Al profesor cuchilla
Suele ocurrir que cuando sorprendemos a un estudiante cometiendo una falta grave, procedemos a llevar el caso hasta las últimas consecuencias.
Los reglamentos dicen exactamente cuál es el procedimiento y cuáles las sanciones, así es que debemos actuar sin miramientos.
Con esa actitud pedagógica centrada en el profesor, que n
os hace fungir como dueños supremos del conocimiento y máxima autoridad de la clase, hacemos recaer sobre el transgresor todo el peso de la ley.
Es probable que el sujeto no haya leído esos textos inspiradores que son los reglamentos. Pero el desconocimiento de la norma no es óbice para cumplirla.
Nosotros mismos, de pronto, tampoco nos ocupamos de que el estudiante hubiera aprehendido esos códigos, pero he aquí un capturado en flagrancia. Llevábamos mucho tiempo sospechando de que todos eran unos ladrones del conocimiento, y esos forajidos habían burlado nuestras estrategias.
Paranoicos, como estábamos, hasta adquirimos un software sofisticado que detecta el más ligero asomo de plagio. Y hoy tenemos la cabeza de uno. Por fin. Ya no se volverán a burlar de nuestra potestad. Que el castigo sea ejemplarizante. Los demás, aprenderán. El bandido no sabe lo que se le viene encima.

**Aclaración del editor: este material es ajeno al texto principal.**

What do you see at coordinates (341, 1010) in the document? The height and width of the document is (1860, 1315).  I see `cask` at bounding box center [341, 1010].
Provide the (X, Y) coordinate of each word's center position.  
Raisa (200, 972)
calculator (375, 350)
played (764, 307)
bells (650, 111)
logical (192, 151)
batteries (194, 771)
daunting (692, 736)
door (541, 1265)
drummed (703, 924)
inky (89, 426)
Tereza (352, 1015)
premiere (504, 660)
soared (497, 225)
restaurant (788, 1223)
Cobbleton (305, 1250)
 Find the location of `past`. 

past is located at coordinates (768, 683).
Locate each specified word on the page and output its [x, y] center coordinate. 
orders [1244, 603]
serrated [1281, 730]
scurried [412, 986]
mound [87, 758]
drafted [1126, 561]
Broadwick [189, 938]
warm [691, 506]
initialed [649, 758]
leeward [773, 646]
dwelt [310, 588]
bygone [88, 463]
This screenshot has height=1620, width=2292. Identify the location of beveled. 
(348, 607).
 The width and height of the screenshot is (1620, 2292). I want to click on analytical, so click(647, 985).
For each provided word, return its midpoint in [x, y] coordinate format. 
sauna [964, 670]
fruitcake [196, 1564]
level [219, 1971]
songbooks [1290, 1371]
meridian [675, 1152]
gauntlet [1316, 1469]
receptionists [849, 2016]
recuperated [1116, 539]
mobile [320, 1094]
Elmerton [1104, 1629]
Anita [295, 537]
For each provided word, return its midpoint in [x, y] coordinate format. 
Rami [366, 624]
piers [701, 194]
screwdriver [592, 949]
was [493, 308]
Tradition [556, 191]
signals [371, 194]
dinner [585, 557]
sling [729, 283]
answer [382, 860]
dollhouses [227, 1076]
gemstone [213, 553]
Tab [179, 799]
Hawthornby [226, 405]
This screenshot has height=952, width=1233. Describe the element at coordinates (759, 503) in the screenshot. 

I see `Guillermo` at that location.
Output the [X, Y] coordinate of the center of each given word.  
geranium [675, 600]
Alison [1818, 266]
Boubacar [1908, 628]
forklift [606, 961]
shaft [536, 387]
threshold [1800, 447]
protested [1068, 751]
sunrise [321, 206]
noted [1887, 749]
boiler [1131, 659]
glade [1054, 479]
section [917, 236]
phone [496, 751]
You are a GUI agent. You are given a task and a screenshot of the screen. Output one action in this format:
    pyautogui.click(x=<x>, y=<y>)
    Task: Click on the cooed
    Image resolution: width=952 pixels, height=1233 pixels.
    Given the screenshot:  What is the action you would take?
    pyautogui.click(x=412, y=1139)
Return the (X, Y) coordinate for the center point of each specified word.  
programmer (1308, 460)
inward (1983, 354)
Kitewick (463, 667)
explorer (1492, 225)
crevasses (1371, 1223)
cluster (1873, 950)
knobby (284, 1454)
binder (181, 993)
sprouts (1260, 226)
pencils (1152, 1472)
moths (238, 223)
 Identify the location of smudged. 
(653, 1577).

O, ¿tal vez sí?
Cuando la decisión final del tribunal conspicuo de las buenas normas dicte su veredicto, el mundo se le vendrá encima.
De nada servirán el historial de conducta que traía hasta la fecha ni el compendio honesto de trabajos que presentaba, pues para los efectos, todo su expediente hoy queda bajo recelo.
Tampoco, sus manifestaciones de arrepentimiento ni sus pedidos de perdón en público cuando se enteró, finalmente, de la gravedad de su acción.
Y, mucho menos, las lágrimas de la madre que, como pudo, averiguó el nombre del profesor y lo esperó a la salida de una clase para implorarle clemencia.
Aquí no hay nada que hacer, mi señora. Dura lex sed lex. No me venga ahora con que es madre soltera, o que su hijo estaba pasando por un mal momento emocional, o que está becado y perderá ese beneficio, o que asiste a tratamiento psicológico. ¡Imagínese! Si uno se pusiera a revisar la historia de cada delincuente, no habría presos en las cárceles.
No valen atenuantes. La decisión final será la más severa. Como tiene que ser. Una carta que citará con cuidado cada norma violada y exaltará la condena como ejemplo ante toda la comunidad dará cuenta del veredicto.
El fallo es definitivo e irreductible, y no contempla siquiera una posibilidad de resocialización como la que el sistema carcelario propone, inclusive, para los peores delincuentes, a fin de educar o acompañar a este condenado.
Que él vea lo que hace. Si se acaba su proyecto de vida profesional, es su problema.
Nosotros seguiremos impartiendo sabiduría, con el pecho pomposo, y mostrando el trofeo de nuestra pericia, así del otro lado esté destrozando a una familia.
No es, estimados colegas, para hacer laxas las obligaciones en un sistema que tiene que ser reglado para que funcione. Es simplemente para tener en cuenta que cuando solo miramos la norma dejamos de ver las historias de vida.